Now that all the carbs and jets are clean, you can put them all back together. Its pretty much the reverse of taking it apart but theres some things to know.

*When putting the vaccum caps or float bowls back on i would reccomend replacing the phillips head screws with socket cap screws, especially if you're putting a jet kit in. If you have the carbs apart multiple times to change the settings, the head of the screw usually strips out. The size of the screw to replace them is 8mm x 1.25. Go to your local hardware store and get some stainless steel screws and lock washers. If all they have is regular steel thats ok, but they will rust as you can see mine did in the pics. You should only need lock washers for the float bowls. Remeber to take the screw with you so you can get the correct length.

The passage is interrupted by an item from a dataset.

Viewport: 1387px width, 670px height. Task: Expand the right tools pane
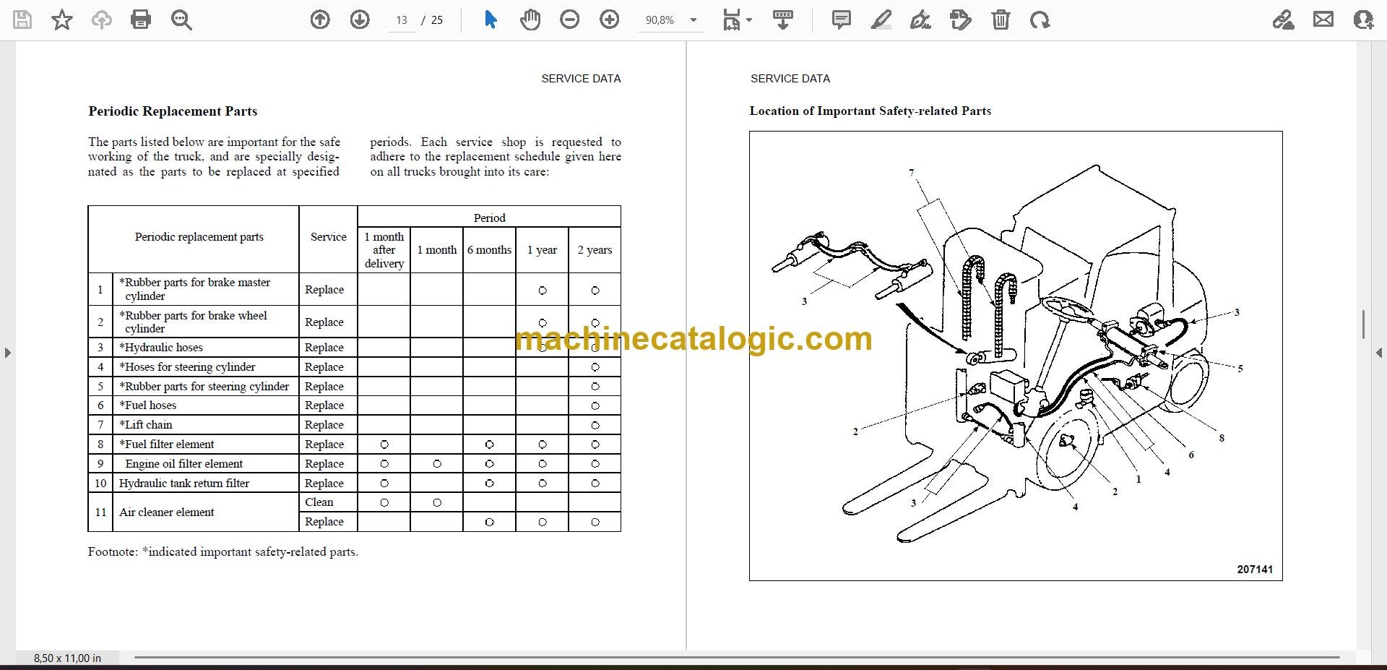(x=1379, y=353)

Order of re-assembly (read all information below before re-assembly):

1. Plastic guide for slide and emulsion tube

2. Jets (install main jet first to hold emulsion tube in) then all other jets

3. Needle/slide/diagphram assembly

4. Slide spring

5. Vaccum caps

6. Float assemblys (then set float height)

7. Float bowls

8. Re-install carbs on bike



Plastic guide/Emulsion tubes - When putting the emulsion tubes back in, there is only one way they can go back in. If you look at the bottom of the tube ( in the pictures )you can see a slot. Now look at the main jet tower on the carb, see that pin? ( Im pointing to it in the pics ) This is where the slot in the tube needs to line up. If the tube doesnt go in easily (might have to lightly tap them in) then the tube is probably not lined up right.

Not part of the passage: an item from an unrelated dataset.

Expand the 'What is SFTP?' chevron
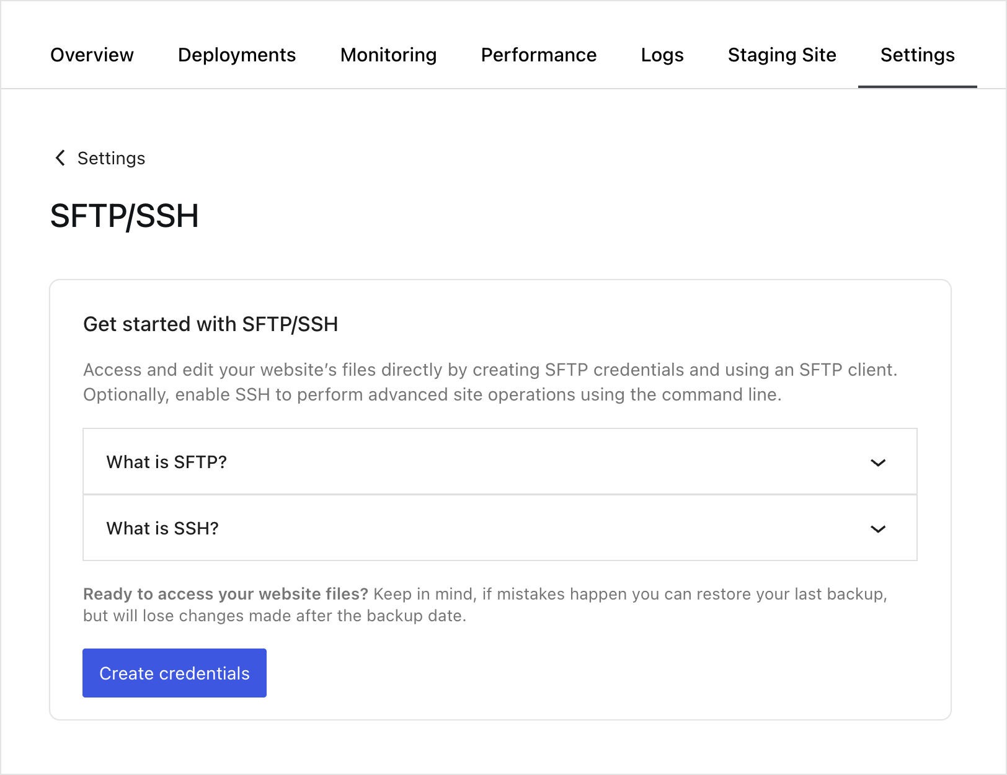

Make sure when installing the slide guide block the o-ring is centered and not off to one side.

Needle/Slide/Diaphram assembly - The needle and washers go in the order shown in the picture, the white washer that goes on bottom has two notches cut into it. These notches face down.

Vaccum caps and slide springs - Make sure the o-rings are in place before you install the vaccum cap. If not there will be a vaccum leak and the bike will not run right. When installing the vaccum cap, put the slide spring onto the tower in the cap and then lower both onto the carb. If you put the spring in the carb first and then lower the cap onto the spring, it might not seat correctly and may come off the tower. After you have all the caps on, manually work the slide with your finger, it should slide up and down with some resistance. If it slides up easily, or doesnt feel right, the spring may have popped off the cap. Take the cap off again and double check everything.

Pilot screws/Jets - As you can see in the pic, the o-ring goes first, then spring, then the screw. Screw the pilot screw in until you feel it bottom out on the carb. Do not tighten the pilot screw anymore after it has bottomed out! You may damage the screw or could damage the carb. Now back the screw out however many turns that are factory reccomended. If you have added a performance exhaust or air filter you may need to turn the screw out farther to richen up the idle mixture. The more you back out the pilot screw (counter-clockwise) the richer the idle mix. The more it is screwed in (clockwise), the leaner the idle mixture.

The pilot air jets that screw into the mouth of the carb (airbox side) are easy to crossthread so just be careful.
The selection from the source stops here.